Best known today as the author of Faust, Johann Wolfgang von Goethe (1749-1832) first exploded into the public consciousness with The Sorrows of Young Werther when he was twenty-four . He was already a respected poet by then; and in addition to these forms, he wrote travelogues, autobiographical sketches, essays, letters, and proverbs in rhyme and prose. This collection offers outstanding examples of each genre from the great German writer's prolific career. The poems range in theme from youthful romantic obsessions to mature reflections on life. "The Erl-King" and "The Sorcerer's Apprentice" appear among the ballads, and his fiction in this collection includes the entire text of Werther and passages from Wilhelm Meister's Apprenticeship and other works. Other writings feature observations on travel in Italy, criticism of the works of Shakespeare and Byron, and letters to friends and family. These sensitive translations by Sir Walter Scott, Stephen Spender, Thomas Carlyle, and others were specially selected by the Nobel laureate and giant of modern German literature, Thomas Mann, who provides an informative introduction.
A master of poetry, drama, and the novel, German writer and scientist Johann Wolfgang von Goethe spent 50 years on his two-part dramatic poem Faust, published in 1808 and 1832, also conducted scientific research in various fields, notably botany, and held several governmental positions.
George Eliot called him "Germany's greatest man of letters... and the last true polymath to walk the earth." Works span the fields of literature, theology, and humanism. People laud this magnum opus as one of the peaks of world literature. Other well-known literary works include his numerous poems, the Bildungsroman Wilhelm Meister's Apprenticeship and the epistolary novel The Sorrows of Young Werther.

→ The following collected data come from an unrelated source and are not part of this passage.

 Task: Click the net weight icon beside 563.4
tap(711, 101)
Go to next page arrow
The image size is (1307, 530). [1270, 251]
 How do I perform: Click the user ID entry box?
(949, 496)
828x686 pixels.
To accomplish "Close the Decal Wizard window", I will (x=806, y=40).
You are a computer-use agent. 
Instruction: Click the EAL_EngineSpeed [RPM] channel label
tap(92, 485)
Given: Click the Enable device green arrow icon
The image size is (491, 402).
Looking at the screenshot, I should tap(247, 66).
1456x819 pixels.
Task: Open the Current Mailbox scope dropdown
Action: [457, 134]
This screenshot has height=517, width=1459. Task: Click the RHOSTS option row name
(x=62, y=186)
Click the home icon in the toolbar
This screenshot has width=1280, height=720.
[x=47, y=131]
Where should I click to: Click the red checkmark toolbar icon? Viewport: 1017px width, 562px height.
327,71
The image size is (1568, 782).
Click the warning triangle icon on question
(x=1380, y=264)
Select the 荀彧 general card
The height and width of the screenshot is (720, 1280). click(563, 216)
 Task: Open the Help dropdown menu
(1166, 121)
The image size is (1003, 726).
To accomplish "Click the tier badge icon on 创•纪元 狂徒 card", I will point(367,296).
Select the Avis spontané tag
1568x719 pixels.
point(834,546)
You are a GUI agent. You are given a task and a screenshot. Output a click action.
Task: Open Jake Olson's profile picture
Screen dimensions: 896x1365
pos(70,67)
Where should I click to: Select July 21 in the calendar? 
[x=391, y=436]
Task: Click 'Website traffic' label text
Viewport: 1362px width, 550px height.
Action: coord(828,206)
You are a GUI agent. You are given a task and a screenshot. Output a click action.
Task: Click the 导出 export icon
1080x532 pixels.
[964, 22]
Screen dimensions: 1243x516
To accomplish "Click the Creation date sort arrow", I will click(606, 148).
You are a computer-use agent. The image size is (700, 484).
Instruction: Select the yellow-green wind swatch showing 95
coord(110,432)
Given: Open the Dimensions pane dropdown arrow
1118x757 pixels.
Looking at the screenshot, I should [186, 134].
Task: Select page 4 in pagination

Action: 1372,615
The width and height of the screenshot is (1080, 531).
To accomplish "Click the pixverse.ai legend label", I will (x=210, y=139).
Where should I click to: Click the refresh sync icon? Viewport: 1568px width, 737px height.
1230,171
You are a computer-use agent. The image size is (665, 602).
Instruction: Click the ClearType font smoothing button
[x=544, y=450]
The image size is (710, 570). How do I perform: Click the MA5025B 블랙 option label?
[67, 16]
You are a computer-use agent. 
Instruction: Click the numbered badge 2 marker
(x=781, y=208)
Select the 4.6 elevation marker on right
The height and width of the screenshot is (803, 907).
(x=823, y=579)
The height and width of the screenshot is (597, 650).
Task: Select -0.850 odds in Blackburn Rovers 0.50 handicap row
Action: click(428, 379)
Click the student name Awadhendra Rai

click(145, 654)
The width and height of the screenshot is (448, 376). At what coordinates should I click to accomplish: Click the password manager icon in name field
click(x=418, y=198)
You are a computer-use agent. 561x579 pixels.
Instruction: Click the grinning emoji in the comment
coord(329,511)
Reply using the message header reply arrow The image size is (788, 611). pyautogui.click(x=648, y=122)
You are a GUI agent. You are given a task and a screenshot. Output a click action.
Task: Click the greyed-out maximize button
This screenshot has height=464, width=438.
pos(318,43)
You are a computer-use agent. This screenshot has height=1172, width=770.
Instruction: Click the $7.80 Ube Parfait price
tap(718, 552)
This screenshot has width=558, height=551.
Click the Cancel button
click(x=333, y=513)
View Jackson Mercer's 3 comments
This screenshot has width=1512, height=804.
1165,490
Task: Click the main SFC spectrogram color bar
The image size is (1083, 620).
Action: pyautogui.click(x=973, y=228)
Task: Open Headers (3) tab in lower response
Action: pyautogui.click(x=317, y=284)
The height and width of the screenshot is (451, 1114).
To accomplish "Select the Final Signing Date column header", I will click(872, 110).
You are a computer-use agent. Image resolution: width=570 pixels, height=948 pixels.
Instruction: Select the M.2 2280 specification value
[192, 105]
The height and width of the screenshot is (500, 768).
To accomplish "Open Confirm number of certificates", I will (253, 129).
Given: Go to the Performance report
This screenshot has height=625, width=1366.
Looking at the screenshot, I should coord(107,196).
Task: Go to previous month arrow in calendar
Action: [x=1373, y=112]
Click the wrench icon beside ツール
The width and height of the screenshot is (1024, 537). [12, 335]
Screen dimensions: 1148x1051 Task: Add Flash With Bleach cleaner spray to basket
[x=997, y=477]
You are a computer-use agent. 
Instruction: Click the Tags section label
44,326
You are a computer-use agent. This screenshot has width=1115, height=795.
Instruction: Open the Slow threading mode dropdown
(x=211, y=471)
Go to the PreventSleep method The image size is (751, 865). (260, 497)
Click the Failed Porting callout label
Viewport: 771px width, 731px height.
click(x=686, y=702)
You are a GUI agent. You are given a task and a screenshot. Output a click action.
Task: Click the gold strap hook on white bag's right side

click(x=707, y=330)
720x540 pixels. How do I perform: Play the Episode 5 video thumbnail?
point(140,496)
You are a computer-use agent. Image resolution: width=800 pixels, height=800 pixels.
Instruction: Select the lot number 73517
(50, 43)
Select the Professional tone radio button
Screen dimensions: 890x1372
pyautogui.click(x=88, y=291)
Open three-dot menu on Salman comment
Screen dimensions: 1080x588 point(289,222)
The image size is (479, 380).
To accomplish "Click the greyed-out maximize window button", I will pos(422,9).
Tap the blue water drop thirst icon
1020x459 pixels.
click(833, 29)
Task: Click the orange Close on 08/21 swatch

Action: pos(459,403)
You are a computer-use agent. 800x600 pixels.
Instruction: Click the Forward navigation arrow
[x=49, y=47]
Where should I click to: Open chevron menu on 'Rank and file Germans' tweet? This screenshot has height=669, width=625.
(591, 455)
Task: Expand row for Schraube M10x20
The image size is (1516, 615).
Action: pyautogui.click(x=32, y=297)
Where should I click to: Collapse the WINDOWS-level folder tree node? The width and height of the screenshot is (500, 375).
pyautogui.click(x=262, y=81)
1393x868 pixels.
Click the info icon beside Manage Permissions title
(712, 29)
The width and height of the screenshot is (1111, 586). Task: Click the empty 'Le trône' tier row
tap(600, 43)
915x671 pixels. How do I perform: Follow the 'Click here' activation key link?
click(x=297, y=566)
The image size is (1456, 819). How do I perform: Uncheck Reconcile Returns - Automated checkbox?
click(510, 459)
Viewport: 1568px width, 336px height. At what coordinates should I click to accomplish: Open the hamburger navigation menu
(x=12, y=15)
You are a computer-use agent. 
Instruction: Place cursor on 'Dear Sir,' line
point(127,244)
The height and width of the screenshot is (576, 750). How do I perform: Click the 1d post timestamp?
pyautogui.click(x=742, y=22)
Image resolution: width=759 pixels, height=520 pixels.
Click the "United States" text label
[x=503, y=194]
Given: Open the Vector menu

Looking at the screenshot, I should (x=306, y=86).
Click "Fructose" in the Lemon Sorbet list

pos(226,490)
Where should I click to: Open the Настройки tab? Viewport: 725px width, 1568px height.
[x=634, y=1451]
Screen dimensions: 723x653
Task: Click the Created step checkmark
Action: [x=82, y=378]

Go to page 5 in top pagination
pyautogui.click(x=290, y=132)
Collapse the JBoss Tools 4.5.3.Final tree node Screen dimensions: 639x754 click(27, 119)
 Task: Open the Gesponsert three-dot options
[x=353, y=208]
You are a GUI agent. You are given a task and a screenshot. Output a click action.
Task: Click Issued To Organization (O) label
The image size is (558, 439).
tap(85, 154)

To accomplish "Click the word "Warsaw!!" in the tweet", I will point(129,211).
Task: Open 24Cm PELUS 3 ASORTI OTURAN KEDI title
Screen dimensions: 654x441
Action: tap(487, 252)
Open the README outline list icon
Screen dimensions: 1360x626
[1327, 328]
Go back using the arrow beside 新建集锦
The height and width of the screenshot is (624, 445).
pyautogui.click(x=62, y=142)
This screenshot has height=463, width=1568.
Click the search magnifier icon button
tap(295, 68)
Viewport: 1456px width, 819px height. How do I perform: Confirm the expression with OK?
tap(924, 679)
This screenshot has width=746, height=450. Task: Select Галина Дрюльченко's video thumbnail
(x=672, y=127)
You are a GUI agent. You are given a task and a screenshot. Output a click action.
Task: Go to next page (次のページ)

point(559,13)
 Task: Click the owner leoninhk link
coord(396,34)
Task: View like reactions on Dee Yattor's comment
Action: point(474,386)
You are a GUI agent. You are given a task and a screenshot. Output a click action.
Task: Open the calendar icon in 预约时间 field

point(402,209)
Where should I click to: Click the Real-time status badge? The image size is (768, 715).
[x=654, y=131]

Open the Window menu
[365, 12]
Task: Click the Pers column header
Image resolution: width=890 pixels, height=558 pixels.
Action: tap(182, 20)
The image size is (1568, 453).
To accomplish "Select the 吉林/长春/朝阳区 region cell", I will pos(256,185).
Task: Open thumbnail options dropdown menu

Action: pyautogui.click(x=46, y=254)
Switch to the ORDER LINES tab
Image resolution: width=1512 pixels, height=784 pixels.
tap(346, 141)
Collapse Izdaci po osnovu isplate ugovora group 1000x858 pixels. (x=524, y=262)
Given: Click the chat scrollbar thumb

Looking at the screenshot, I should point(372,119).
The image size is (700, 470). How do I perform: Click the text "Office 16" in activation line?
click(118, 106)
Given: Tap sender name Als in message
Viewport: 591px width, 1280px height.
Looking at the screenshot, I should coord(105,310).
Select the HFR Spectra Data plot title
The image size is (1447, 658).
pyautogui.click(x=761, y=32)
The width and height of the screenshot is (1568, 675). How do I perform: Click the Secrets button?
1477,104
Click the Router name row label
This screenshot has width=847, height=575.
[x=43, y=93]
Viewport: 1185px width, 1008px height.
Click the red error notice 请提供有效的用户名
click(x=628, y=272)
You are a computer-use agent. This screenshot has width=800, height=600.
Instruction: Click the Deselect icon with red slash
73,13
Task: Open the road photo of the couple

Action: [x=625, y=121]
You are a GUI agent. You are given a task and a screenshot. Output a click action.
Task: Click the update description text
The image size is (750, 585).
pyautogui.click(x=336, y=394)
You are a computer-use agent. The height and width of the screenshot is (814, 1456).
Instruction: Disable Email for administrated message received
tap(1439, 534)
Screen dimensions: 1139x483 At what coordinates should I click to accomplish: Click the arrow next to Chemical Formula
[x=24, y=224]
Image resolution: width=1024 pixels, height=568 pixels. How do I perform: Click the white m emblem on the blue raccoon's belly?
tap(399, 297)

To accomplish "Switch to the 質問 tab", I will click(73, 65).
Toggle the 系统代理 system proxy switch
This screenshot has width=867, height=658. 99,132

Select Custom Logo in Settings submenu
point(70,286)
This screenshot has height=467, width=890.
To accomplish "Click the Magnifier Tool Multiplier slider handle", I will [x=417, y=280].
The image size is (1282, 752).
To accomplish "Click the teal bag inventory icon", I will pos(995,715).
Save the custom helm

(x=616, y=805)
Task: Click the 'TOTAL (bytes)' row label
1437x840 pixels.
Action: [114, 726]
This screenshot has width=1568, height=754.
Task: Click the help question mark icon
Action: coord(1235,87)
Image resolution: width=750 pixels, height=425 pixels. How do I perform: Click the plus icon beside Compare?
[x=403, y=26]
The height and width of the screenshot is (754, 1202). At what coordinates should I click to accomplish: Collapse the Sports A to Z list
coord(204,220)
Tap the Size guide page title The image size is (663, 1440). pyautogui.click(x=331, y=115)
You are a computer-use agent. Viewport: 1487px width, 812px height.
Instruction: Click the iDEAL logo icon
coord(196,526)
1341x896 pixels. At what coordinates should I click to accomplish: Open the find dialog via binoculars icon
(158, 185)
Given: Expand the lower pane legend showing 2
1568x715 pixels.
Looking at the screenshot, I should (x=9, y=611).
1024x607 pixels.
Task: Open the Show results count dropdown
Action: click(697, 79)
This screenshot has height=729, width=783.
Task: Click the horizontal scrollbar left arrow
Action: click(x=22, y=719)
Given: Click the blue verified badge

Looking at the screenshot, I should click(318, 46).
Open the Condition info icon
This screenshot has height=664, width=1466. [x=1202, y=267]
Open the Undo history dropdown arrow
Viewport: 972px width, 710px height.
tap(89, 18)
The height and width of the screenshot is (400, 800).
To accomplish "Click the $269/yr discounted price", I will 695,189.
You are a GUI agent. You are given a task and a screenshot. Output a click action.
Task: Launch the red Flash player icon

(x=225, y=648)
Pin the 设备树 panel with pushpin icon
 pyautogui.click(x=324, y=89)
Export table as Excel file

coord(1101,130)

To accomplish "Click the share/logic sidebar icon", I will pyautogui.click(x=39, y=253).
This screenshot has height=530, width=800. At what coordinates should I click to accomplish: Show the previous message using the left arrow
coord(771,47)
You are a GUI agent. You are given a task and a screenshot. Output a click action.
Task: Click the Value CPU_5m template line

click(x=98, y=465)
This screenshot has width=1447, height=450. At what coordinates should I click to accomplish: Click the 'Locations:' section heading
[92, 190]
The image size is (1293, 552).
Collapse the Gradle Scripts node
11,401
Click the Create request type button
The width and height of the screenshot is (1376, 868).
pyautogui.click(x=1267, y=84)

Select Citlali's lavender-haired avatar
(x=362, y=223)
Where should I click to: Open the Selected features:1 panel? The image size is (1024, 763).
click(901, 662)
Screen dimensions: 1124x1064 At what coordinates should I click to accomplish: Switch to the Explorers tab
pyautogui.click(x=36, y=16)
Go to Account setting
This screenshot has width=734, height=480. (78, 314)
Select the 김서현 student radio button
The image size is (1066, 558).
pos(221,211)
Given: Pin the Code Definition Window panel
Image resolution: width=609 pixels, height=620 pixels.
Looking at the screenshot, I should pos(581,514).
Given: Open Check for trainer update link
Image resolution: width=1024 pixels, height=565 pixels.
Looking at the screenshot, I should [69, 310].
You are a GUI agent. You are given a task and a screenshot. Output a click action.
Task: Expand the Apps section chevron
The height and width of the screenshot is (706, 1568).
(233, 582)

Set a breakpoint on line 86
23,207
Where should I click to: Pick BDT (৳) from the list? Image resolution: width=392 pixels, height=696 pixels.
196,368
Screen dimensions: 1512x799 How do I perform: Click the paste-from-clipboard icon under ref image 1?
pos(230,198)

With this key figure of German literature, the movement of Weimar classicism in the late 18th and early 19th centuries coincided with Enlightenment, sentimentality (Empfindsamkeit), Sturm und Drang, and Romanticism. The author of the scientific text Theory of Colours, he influenced Darwin with his focus on plant morphology. He also long served as the privy councilor ("Geheimrat") of the duchy of Weimar.
Goethe took great interest in the literatures of England, France, Italy, classical Greece, Persia, and Arabia and originated the concept of Weltliteratur ("world literature"). Despite his major, virtually immeasurable influence on German philosophy especially on the generation of Georg Wilhelm Friedrich Hegel and Friedrich Wilhelm Joseph von Schelling, he expressly and decidedly refrained from practicing philosophy in the rarefied sense.
Influence spread across Europe, and for the next century, his works inspired much music, drama, poetry and philosophy. Many persons consider Goethe the most important writer in the German language and one of the most important thinkers in western culture as well. Early in his career, however, he wondered about painting, perhaps his true vocation; late in his life, he expressed the expectation that people ultimately would remember his work in optics.
I usually like Goethe, I don't usually like Thomas Mann, and consistent with the facts, many of these translations are not good at all. Is Thomas Mann just trying to make himself seem better than Goethe? Is he so dazzled by the idea of compiling every English Goethe translation that vaguely follows form and slapping his name on it he can't tell a great or even good translation from a mediocre one? Does he expect the reader to be dazzled by impenetrable translations that exclude much if not all of the substance and don't sound that beautiful but rather obtuse, when the real poems are often dazzling and impenetrable enough without what seems like actual attempts to defraud the reader, and, additionally, are usually uncannily beautiful? While it's three stars because it's Goethe and not completely terrible and somewhat interesting, I would also feel extremely icky giving this to anyone who wasn't already somewhat familiar with both Goethe and Thomas Mann. This book is like those snake firecrackers you set on the ground and light: it's mildly amusing, dangerous for children, and about as reminiscent of feces as it is a mystical fire snake.
It seems too obvious to state that Goethe, like Emerson, was ahead of his time. Yet if we hurry up and slow down, we can catch up with them and not stomp nature and our potential underfoot!